Exercise input section start

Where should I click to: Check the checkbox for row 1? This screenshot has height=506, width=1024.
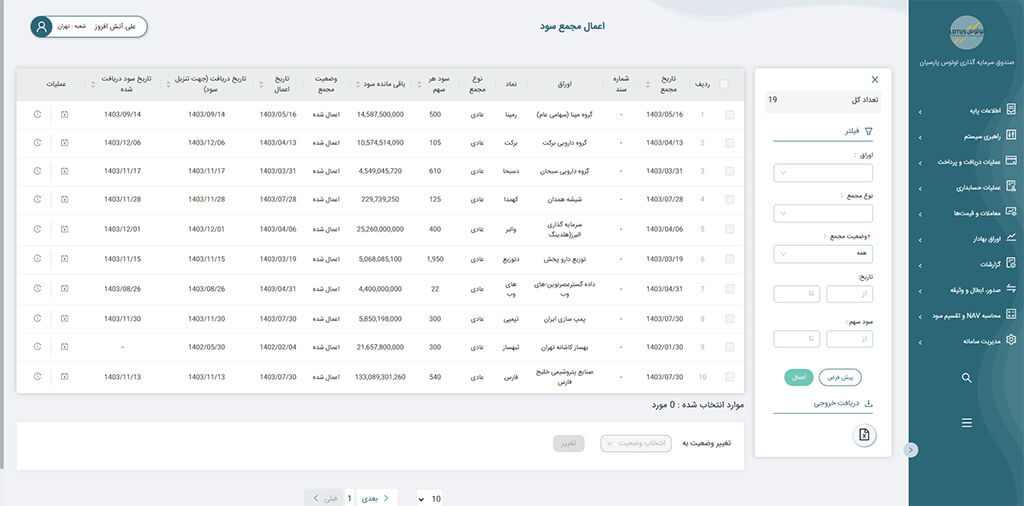pos(729,115)
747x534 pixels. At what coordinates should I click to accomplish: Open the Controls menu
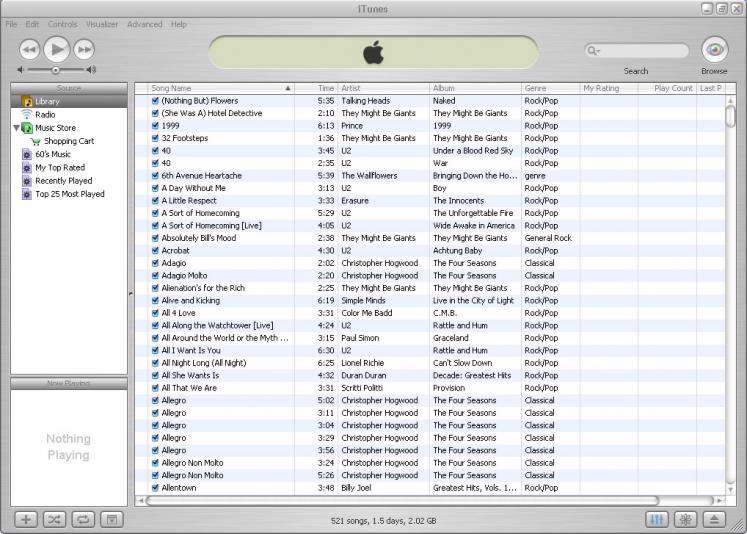tap(62, 24)
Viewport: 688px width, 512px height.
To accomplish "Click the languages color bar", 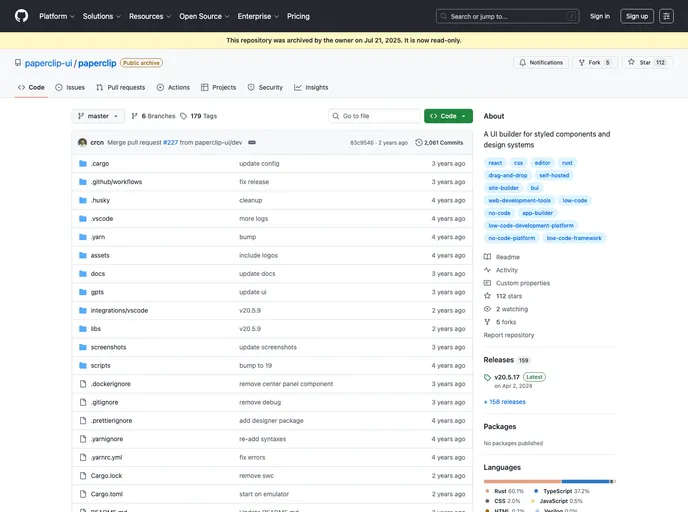I will coord(549,481).
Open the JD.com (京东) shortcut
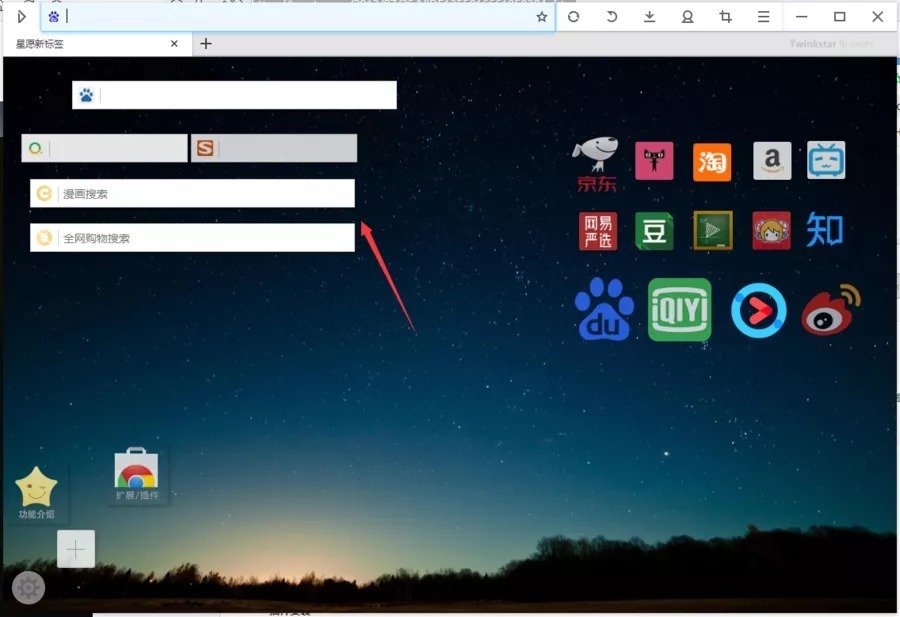900x617 pixels. tap(595, 163)
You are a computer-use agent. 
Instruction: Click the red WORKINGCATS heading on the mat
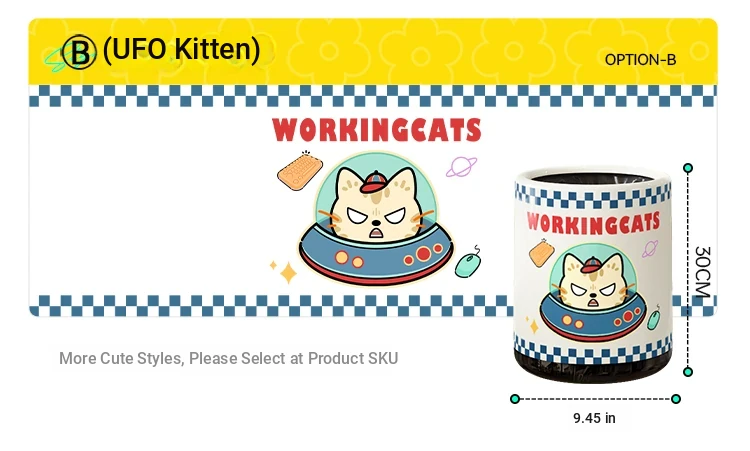coord(377,130)
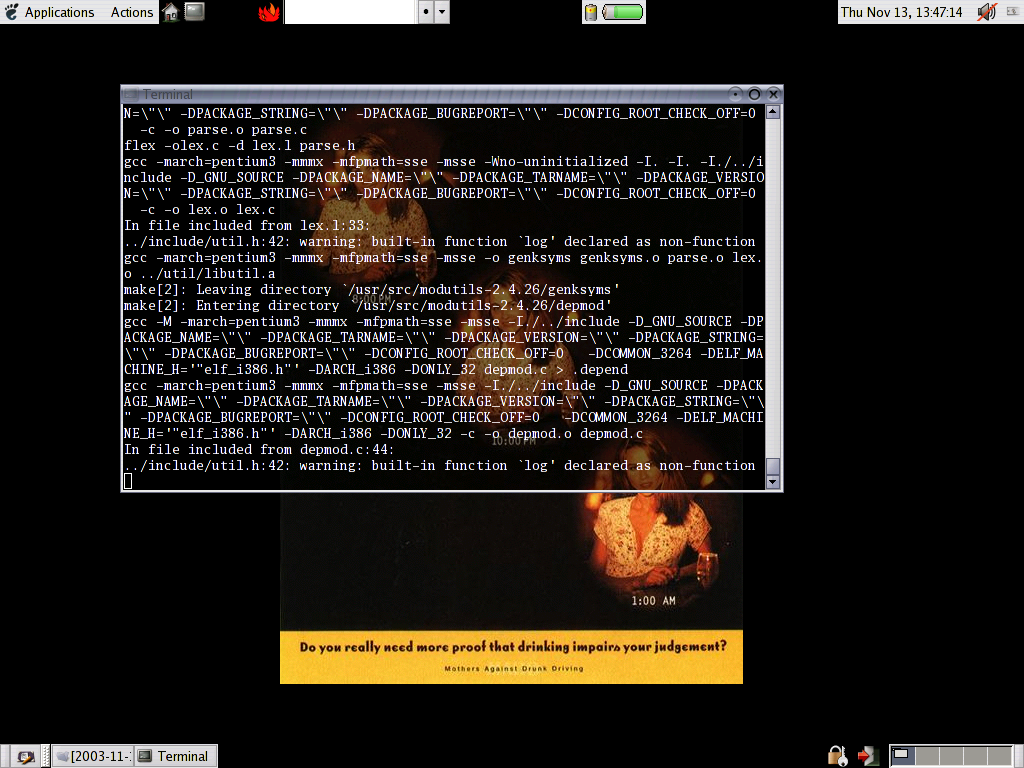Expand the panel entry dropdown arrow
Viewport: 1024px width, 768px height.
pyautogui.click(x=442, y=12)
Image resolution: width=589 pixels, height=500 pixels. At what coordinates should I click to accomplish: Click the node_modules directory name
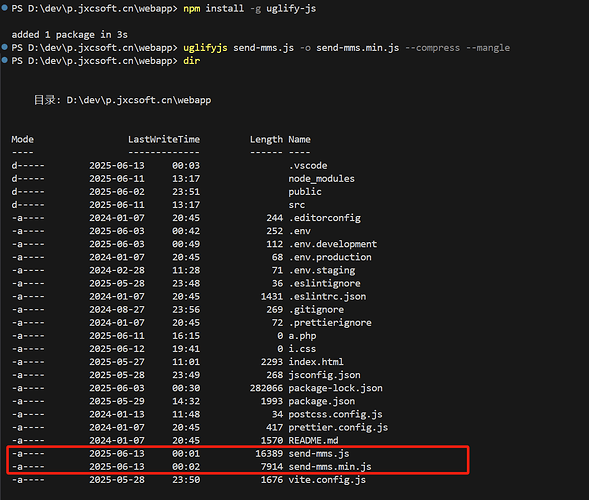(322, 178)
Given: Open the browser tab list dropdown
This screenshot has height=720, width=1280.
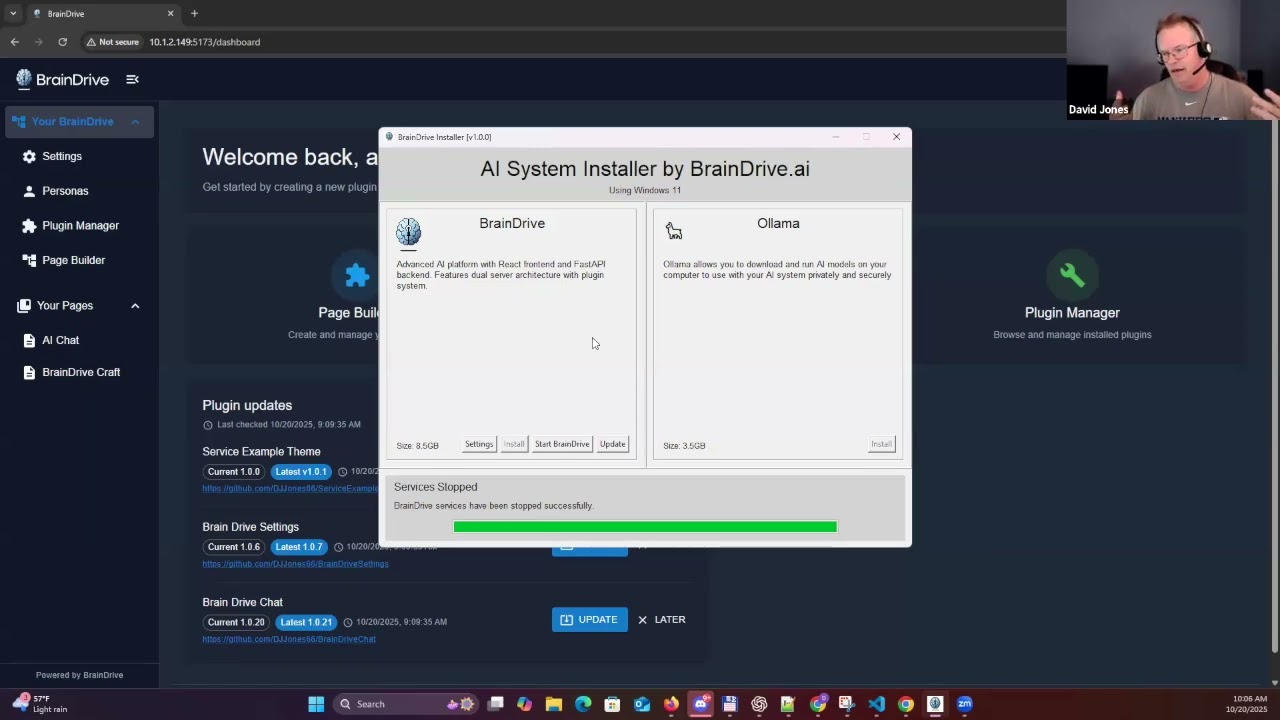Looking at the screenshot, I should 13,14.
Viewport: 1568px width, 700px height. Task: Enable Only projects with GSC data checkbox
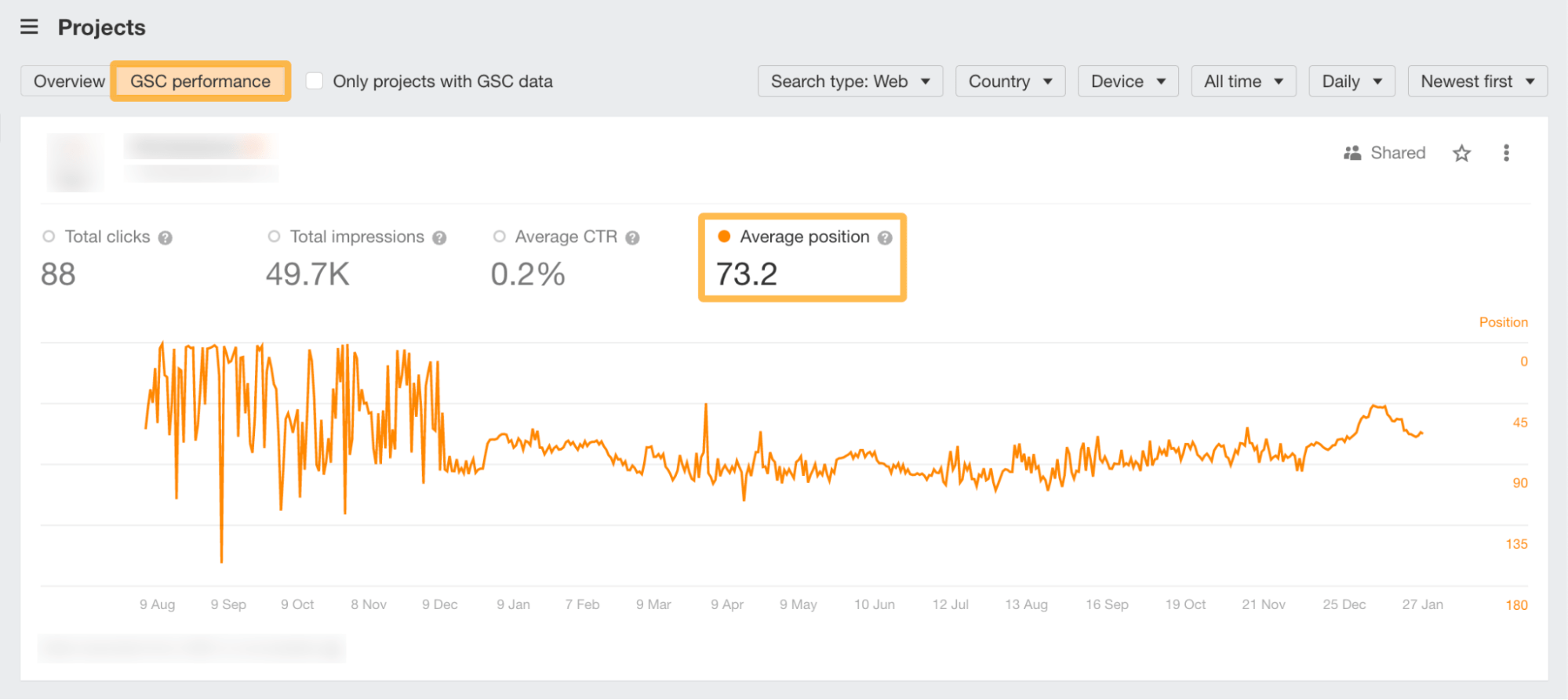315,82
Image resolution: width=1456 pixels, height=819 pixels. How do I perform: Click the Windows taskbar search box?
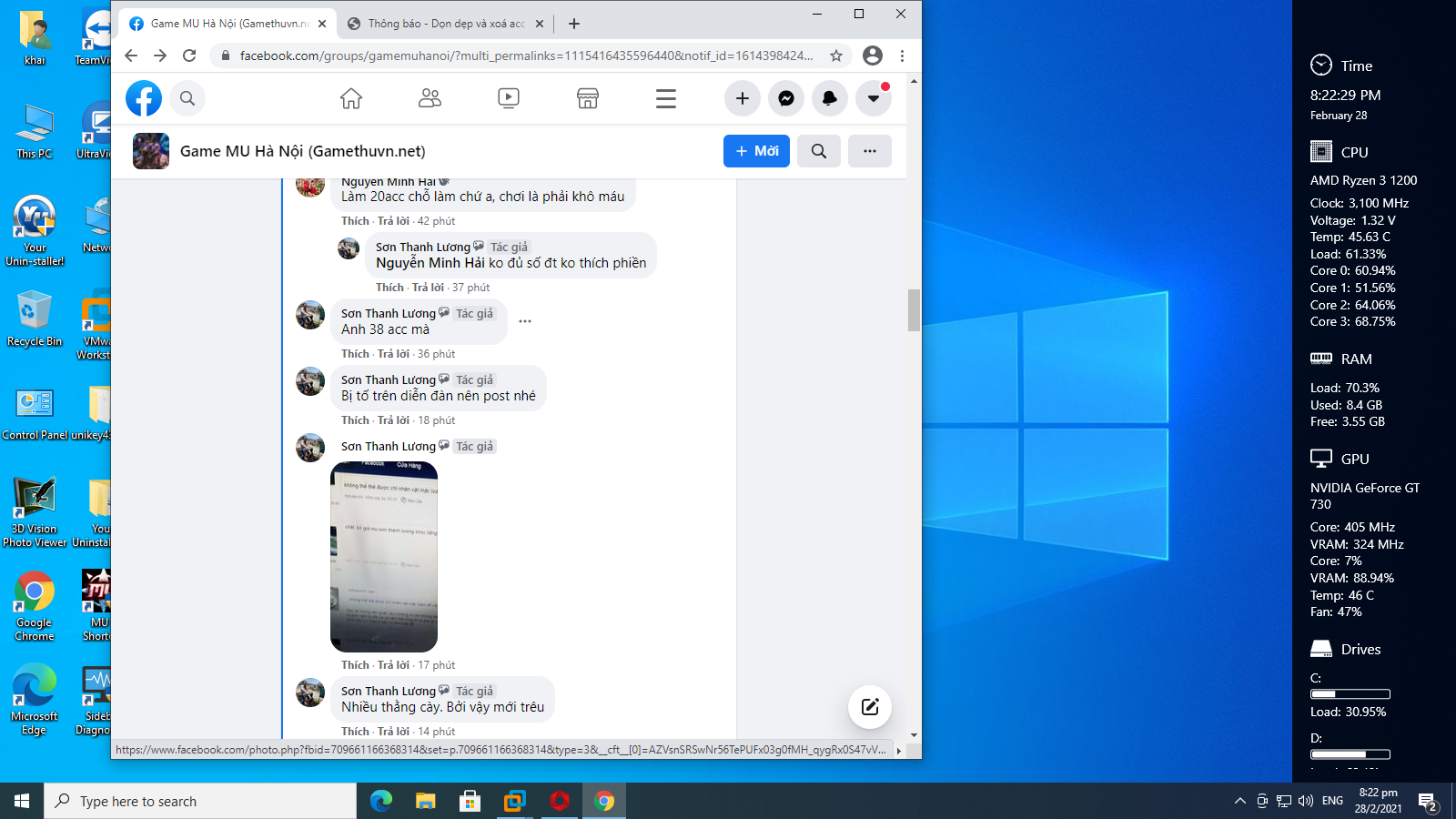tap(200, 801)
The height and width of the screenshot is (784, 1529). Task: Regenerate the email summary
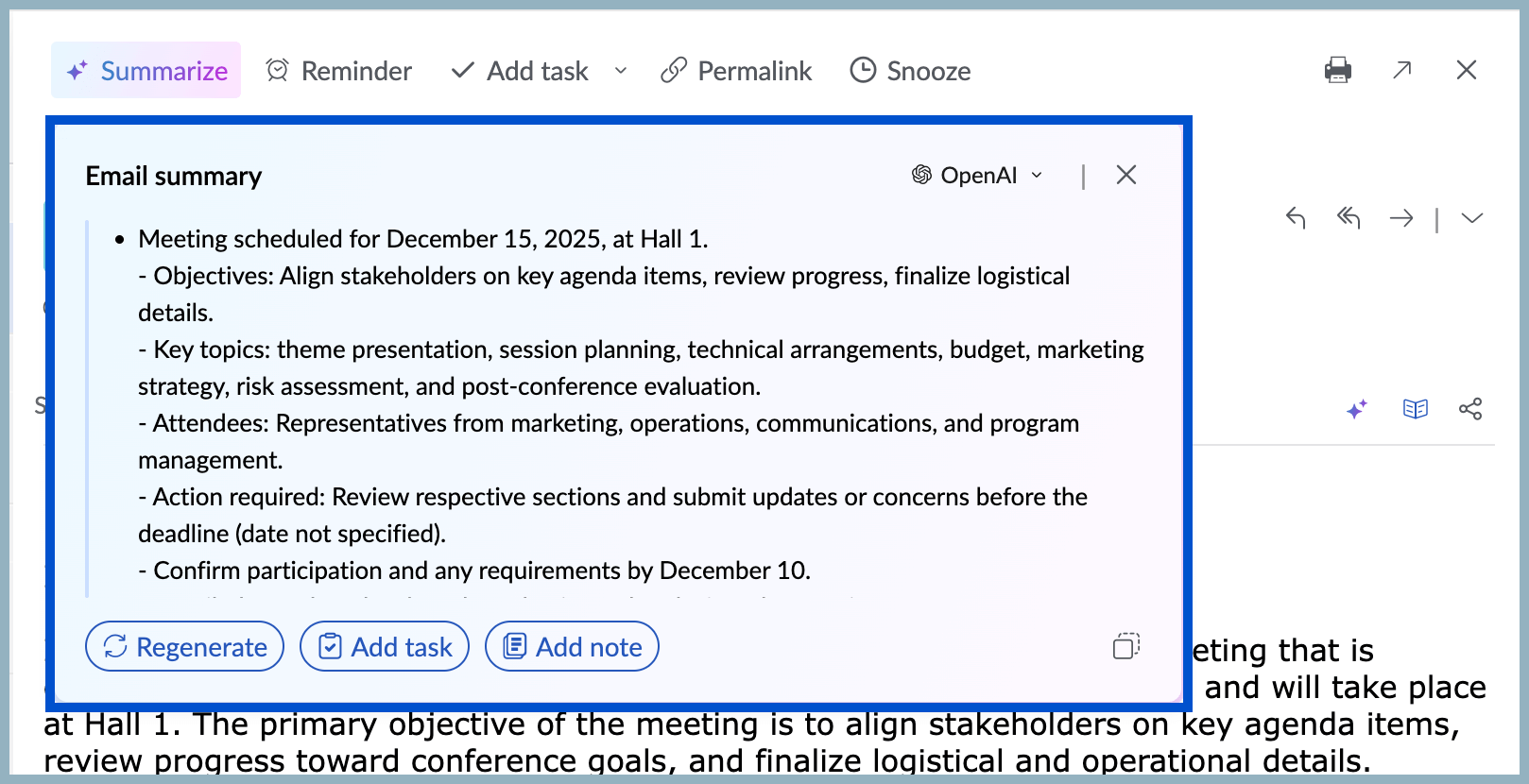(x=185, y=647)
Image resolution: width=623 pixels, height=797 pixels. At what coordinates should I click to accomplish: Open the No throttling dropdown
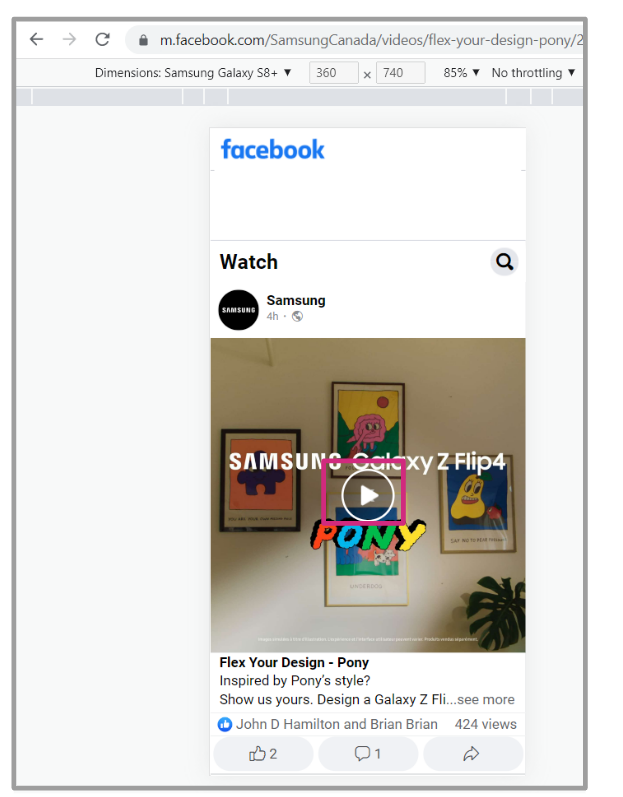click(x=533, y=73)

Exercise input section end

**Goal of the exercise:**
Transcribe every line from the one with "Image resolution: width=623" to the last line of the records above, exactly, excluding pictures.

**Output for this exercise:**
Image resolution: width=623 pixels, height=797 pixels. At what coordinates should I click to accomplish: Open the No throttling dropdown
click(x=533, y=73)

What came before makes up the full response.